TASK TO CARRY OUT: The records must be repeated exactly and in their entirety.
====== SUPPLIED MATERIAL
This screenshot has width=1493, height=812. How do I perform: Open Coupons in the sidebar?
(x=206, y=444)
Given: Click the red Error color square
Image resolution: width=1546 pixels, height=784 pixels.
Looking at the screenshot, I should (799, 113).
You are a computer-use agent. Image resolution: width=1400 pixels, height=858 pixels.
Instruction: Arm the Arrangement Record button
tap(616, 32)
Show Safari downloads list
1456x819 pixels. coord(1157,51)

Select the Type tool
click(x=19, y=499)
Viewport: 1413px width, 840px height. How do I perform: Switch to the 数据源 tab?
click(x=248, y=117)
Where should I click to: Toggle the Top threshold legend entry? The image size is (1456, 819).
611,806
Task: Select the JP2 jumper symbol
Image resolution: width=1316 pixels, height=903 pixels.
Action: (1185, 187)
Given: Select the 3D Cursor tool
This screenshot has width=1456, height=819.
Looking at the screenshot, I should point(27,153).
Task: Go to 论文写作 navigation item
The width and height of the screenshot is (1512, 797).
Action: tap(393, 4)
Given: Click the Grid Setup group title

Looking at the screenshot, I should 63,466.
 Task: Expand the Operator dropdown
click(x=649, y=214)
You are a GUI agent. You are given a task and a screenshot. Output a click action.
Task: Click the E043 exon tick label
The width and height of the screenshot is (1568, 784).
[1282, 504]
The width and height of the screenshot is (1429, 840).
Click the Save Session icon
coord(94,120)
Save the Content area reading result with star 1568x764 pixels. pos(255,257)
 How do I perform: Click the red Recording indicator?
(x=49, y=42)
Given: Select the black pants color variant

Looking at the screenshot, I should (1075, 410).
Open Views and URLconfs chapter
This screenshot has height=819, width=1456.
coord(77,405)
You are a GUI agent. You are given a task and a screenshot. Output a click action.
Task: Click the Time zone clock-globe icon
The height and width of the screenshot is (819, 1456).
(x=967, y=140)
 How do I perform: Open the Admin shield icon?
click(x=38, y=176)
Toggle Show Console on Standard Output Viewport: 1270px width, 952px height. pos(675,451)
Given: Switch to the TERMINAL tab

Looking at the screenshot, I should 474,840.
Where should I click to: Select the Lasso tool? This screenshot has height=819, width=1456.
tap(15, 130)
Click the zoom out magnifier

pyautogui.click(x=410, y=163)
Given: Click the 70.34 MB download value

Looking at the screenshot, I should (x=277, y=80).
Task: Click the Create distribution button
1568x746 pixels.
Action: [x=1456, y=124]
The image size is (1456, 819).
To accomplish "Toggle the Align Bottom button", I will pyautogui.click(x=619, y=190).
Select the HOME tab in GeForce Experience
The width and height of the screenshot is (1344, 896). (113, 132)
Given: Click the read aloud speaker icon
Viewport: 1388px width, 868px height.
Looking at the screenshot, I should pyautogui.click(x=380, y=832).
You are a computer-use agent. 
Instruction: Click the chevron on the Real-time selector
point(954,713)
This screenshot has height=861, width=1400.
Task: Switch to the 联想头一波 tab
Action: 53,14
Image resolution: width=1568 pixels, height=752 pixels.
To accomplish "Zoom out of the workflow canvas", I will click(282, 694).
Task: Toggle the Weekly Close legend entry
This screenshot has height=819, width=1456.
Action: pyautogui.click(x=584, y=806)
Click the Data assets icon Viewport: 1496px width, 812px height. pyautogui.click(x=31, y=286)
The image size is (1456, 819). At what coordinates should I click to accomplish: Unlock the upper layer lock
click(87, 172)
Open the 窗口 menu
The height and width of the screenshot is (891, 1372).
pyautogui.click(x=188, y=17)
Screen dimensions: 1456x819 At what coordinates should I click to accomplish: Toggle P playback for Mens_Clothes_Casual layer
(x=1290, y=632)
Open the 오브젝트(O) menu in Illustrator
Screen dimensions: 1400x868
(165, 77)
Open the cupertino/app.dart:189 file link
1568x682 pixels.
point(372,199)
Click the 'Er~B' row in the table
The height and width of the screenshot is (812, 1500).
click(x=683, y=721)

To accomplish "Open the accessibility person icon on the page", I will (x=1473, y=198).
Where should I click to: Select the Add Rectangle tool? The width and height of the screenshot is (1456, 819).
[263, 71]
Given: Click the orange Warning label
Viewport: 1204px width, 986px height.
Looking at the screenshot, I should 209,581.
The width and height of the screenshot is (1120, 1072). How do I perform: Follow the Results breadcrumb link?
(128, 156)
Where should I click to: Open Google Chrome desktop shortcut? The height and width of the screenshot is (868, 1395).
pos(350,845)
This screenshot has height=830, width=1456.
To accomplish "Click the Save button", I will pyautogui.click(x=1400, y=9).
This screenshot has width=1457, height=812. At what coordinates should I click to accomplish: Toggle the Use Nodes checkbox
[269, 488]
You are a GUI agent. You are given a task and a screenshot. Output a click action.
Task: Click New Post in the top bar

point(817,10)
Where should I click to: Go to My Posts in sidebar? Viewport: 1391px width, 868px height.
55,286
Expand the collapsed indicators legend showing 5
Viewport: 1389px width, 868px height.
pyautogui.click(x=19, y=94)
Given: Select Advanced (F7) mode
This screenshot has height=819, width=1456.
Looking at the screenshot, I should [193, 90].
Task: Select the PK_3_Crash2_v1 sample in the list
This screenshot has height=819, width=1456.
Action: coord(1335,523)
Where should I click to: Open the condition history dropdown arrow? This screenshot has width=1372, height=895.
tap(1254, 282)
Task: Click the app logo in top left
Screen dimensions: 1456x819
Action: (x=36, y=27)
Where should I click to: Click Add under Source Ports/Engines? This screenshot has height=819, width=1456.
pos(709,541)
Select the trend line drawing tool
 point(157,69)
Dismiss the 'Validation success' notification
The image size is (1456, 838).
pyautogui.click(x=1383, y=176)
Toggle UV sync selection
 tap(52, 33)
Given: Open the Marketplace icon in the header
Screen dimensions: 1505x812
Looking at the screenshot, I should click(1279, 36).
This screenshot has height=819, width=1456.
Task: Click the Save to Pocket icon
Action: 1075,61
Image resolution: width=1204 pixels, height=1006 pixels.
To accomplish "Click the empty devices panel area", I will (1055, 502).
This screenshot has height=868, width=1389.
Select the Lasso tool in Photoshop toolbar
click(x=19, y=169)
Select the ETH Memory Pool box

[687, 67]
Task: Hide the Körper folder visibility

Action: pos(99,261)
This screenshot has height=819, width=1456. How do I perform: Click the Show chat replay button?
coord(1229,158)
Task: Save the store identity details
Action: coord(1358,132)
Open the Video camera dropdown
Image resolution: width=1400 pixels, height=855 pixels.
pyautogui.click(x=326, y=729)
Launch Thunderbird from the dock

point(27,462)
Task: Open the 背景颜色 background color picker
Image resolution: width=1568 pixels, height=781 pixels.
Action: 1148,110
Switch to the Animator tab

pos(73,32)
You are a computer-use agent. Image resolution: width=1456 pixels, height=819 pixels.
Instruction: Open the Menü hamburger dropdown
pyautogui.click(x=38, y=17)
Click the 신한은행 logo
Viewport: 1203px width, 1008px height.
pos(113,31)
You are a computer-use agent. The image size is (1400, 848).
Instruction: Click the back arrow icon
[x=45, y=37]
============
WRITTEN SOLUTION:
This screenshot has width=1493, height=812. How do I perform: Open Coupons in the sidebar?
(x=206, y=444)
Given: Click the red Error color square
Image resolution: width=1546 pixels, height=784 pixels.
Looking at the screenshot, I should (799, 113).
You are a computer-use agent. Image resolution: width=1400 pixels, height=858 pixels.
Instruction: Arm the Arrangement Record button
tap(616, 32)
Show Safari downloads list
1456x819 pixels. coord(1157,51)

Select the Type tool
click(x=19, y=499)
Viewport: 1413px width, 840px height. How do I perform: Switch to the 数据源 tab?
click(x=248, y=117)
Where should I click to: Toggle the Top threshold legend entry? The image size is (1456, 819).
611,806
Task: Select the JP2 jumper symbol
Image resolution: width=1316 pixels, height=903 pixels.
Action: (1185, 187)
Given: Select the 3D Cursor tool
This screenshot has width=1456, height=819.
Looking at the screenshot, I should point(27,153).
Task: Go to 论文写作 navigation item
The width and height of the screenshot is (1512, 797).
Action: tap(393, 4)
Given: Click the Grid Setup group title

Looking at the screenshot, I should 63,466.
 Task: Expand the Operator dropdown
click(x=649, y=214)
You are a GUI agent. You are given a task and a screenshot. Output a click action.
Task: Click the E043 exon tick label
The width and height of the screenshot is (1568, 784).
[1282, 504]
The width and height of the screenshot is (1429, 840).
Click the Save Session icon
coord(94,120)
Save the Content area reading result with star 1568x764 pixels. pos(255,257)
 How do I perform: Click the red Recording indicator?
(x=49, y=42)
Given: Select the black pants color variant

Looking at the screenshot, I should (1075, 410).
Open Views and URLconfs chapter
This screenshot has height=819, width=1456.
coord(77,405)
You are a GUI agent. You are given a task and a screenshot. Output a click action.
Task: Click the Time zone clock-globe icon
The height and width of the screenshot is (819, 1456).
(x=967, y=140)
 How do I perform: Open the Admin shield icon?
click(x=38, y=176)
Toggle Show Console on Standard Output Viewport: 1270px width, 952px height. pos(675,451)
Given: Switch to the TERMINAL tab

Looking at the screenshot, I should 474,840.
Where should I click to: Select the Lasso tool? This screenshot has height=819, width=1456.
tap(15, 130)
Click the zoom out magnifier

pyautogui.click(x=410, y=163)
Given: Click the 70.34 MB download value

Looking at the screenshot, I should (x=277, y=80).
Task: Click the Create distribution button
1568x746 pixels.
Action: [x=1456, y=124]
The image size is (1456, 819).
To accomplish "Toggle the Align Bottom button", I will pyautogui.click(x=619, y=190).
Select the HOME tab in GeForce Experience
The width and height of the screenshot is (1344, 896). (113, 132)
Given: Click the read aloud speaker icon
Viewport: 1388px width, 868px height.
Looking at the screenshot, I should pyautogui.click(x=380, y=832).
You are a computer-use agent. 
Instruction: Click the chevron on the Real-time selector
point(954,713)
This screenshot has height=861, width=1400.
Task: Switch to the 联想头一波 tab
Action: 53,14
Image resolution: width=1568 pixels, height=752 pixels.
To accomplish "Zoom out of the workflow canvas", I will click(282, 694).
Task: Toggle the Weekly Close legend entry
This screenshot has height=819, width=1456.
Action: pyautogui.click(x=584, y=806)
Click the Data assets icon Viewport: 1496px width, 812px height. pyautogui.click(x=31, y=286)
The image size is (1456, 819). At what coordinates should I click to accomplish: Unlock the upper layer lock
click(87, 172)
Open the 窗口 menu
The height and width of the screenshot is (891, 1372).
pyautogui.click(x=188, y=17)
Screen dimensions: 1456x819 At what coordinates should I click to accomplish: Toggle P playback for Mens_Clothes_Casual layer
(x=1290, y=632)
Open the 오브젝트(O) menu in Illustrator
Screen dimensions: 1400x868
(165, 77)
Open the cupertino/app.dart:189 file link
1568x682 pixels.
point(372,199)
Click the 'Er~B' row in the table
The height and width of the screenshot is (812, 1500).
click(x=683, y=721)

To accomplish "Open the accessibility person icon on the page", I will (x=1473, y=198).
Where should I click to: Select the Add Rectangle tool? The width and height of the screenshot is (1456, 819).
[263, 71]
Given: Click the orange Warning label
Viewport: 1204px width, 986px height.
Looking at the screenshot, I should 209,581.
The width and height of the screenshot is (1120, 1072). How do I perform: Follow the Results breadcrumb link?
(128, 156)
Where should I click to: Open Google Chrome desktop shortcut? The height and width of the screenshot is (868, 1395).
pos(350,845)
This screenshot has height=830, width=1456.
To accomplish "Click the Save button", I will pyautogui.click(x=1400, y=9).
This screenshot has width=1457, height=812. At what coordinates should I click to accomplish: Toggle the Use Nodes checkbox
[269, 488]
You are a GUI agent. You are given a task and a screenshot. Output a click action.
Task: Click New Post in the top bar

point(817,10)
Where should I click to: Go to My Posts in sidebar? Viewport: 1391px width, 868px height.
55,286
Expand the collapsed indicators legend showing 5
Viewport: 1389px width, 868px height.
pyautogui.click(x=19, y=94)
Given: Select Advanced (F7) mode
This screenshot has height=819, width=1456.
Looking at the screenshot, I should [193, 90].
Task: Select the PK_3_Crash2_v1 sample in the list
This screenshot has height=819, width=1456.
Action: coord(1335,523)
Where should I click to: Open the condition history dropdown arrow? This screenshot has width=1372, height=895.
tap(1254, 282)
Task: Click the app logo in top left
Screen dimensions: 1456x819
Action: (x=36, y=27)
Where should I click to: Click Add under Source Ports/Engines? This screenshot has height=819, width=1456.
pos(709,541)
Select the trend line drawing tool
 point(157,69)
Dismiss the 'Validation success' notification
The image size is (1456, 838).
pyautogui.click(x=1383, y=176)
Toggle UV sync selection
 tap(52, 33)
Given: Open the Marketplace icon in the header
Screen dimensions: 1505x812
Looking at the screenshot, I should click(1279, 36).
This screenshot has height=819, width=1456.
Task: Click the Save to Pocket icon
Action: 1075,61
Image resolution: width=1204 pixels, height=1006 pixels.
To accomplish "Click the empty devices panel area", I will (1055, 502).
This screenshot has height=868, width=1389.
Select the Lasso tool in Photoshop toolbar
click(x=19, y=169)
Select the ETH Memory Pool box

[687, 67]
Task: Hide the Körper folder visibility

Action: pos(99,261)
This screenshot has height=819, width=1456. How do I perform: Click the Show chat replay button?
coord(1229,158)
Task: Save the store identity details
Action: coord(1358,132)
Open the Video camera dropdown
Image resolution: width=1400 pixels, height=855 pixels.
pyautogui.click(x=326, y=729)
Launch Thunderbird from the dock

point(27,462)
Task: Open the 背景颜色 background color picker
Image resolution: width=1568 pixels, height=781 pixels.
Action: 1148,110
Switch to the Animator tab

pos(73,32)
You are a computer-use agent. Image resolution: width=1456 pixels, height=819 pixels.
Instruction: Open the Menü hamburger dropdown
pyautogui.click(x=38, y=17)
Click the 신한은행 logo
Viewport: 1203px width, 1008px height.
pos(113,31)
You are a computer-use agent. The image size is (1400, 848).
Instruction: Click the back arrow icon
[x=45, y=37]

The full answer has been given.